# [Document extract]

• • • •

Yes, you heard me right. Some of you may scoff, choke a little bit, or raise an eyebrow, but I’d wish for you to read on first.
As many vegans tout this—potentially from the fact there has been a rise in health consciousness and environmental awareness—unfortunately, the change of heart will not be the reason for the collective conversion but because the worsening effects of climate change will dictate so.
The Philippines is no stranger to the climate crisis—having always ranked as part of the top five most vulnerable to climate change according to the Global Climate Risk Index. We already racked up trillions of pesos worth of damage since 2010. Having experienced a climate catastrophe yet again through Typhoon Paeng, I need not elaborate on the grave loss of lives and money.
The top contributor to greenhouse gas (GHG) emissions, deforestation, and biodiversity loss is the animal agriculture industry. The sector’s emission is more than that of planes, trains, ships, buses, cars, and all manner of vehicles combined.

• • • •

# [Provided data]
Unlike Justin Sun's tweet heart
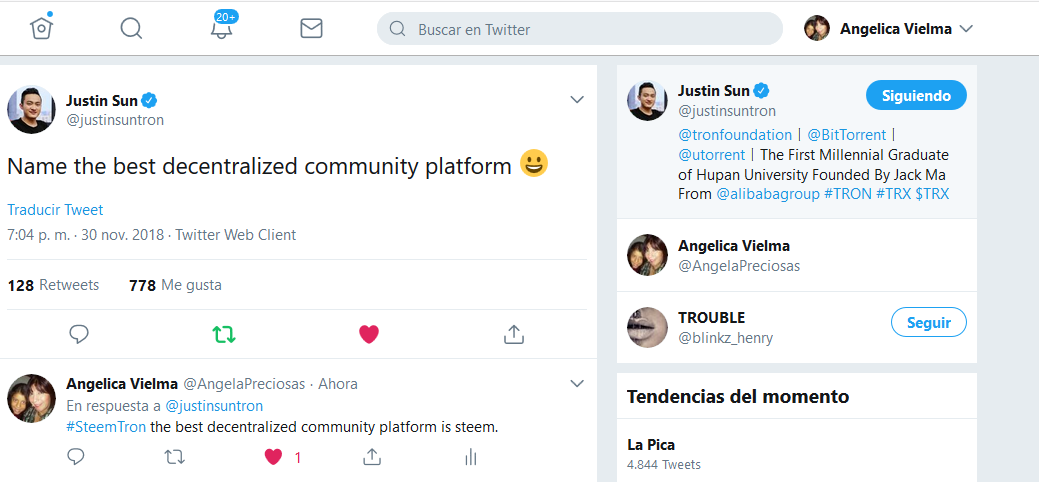1039x482 pixels. point(369,334)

• • • •

# [Prompt 1]
According to the climate change essay, which index ranks the Philippines among the five countries most vulnerable to climate change?
# [Prompt 2]
Name each specific type of vehicle that the climate change essay compares with the animal agriculture industry's emissions.
# [Prompt 3]
From the climate change essay, quote the passage that begins with the words containing "As many vegans" and ends with "will dictate so.".

# [Task result 1]
The Global Climate Risk Index

# [Task result 2]
Planes, trains, ships, buses, cars

# [Task result 3]
As many vegans tout this—potentially from the fact there has been a rise in health consciousness and environmental awareness—unfortunately, the change of heart will not be the reason for the collective conversion but because the worsening effects of climate change will dictate so.